(Stored data entries)
┌────────

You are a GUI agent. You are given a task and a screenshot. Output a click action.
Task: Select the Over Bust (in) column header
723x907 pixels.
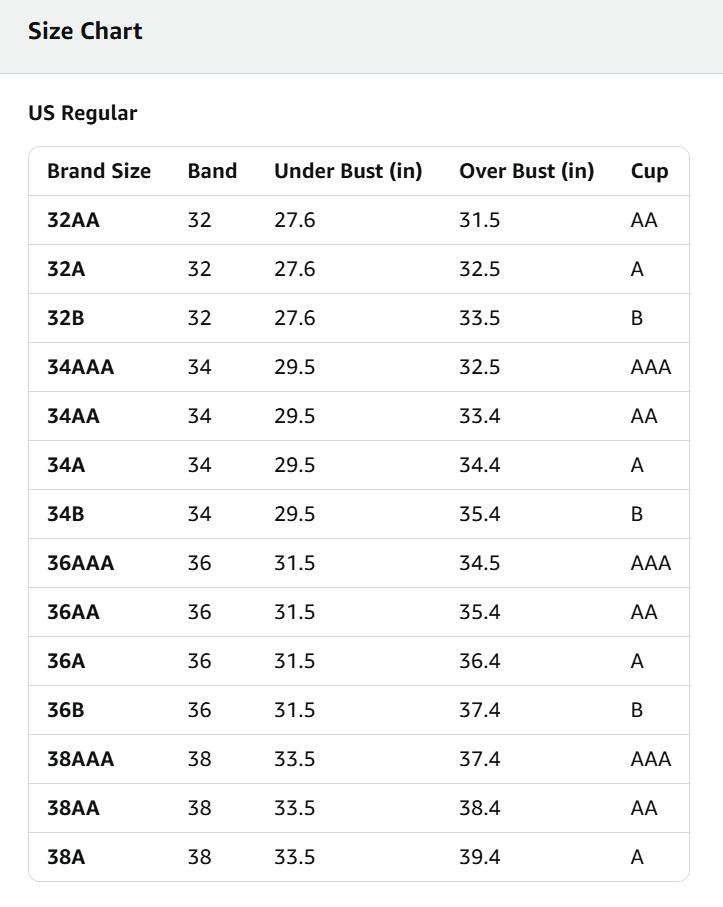pos(526,171)
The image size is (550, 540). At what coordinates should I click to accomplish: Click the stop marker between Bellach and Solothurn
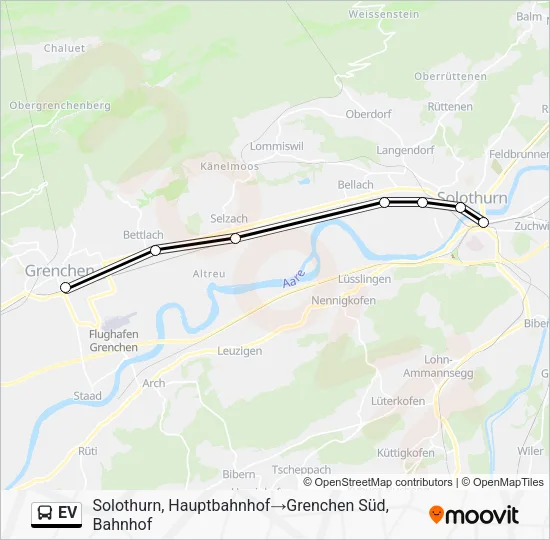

└────────

→ TASK OBJECTIVE: The answer must reproduce every line of the records above exactly, with all pictures left out.

→ WRITTEN SOLUTION:
You are a GUI agent. You are given a task and a screenshot. Output a click action.
Task: Select the Over Bust (in) column header
723x907 pixels.
pos(526,171)
The image size is (550, 540). At what coordinates should I click to accomplish: Click the stop marker between Bellach and Solothurn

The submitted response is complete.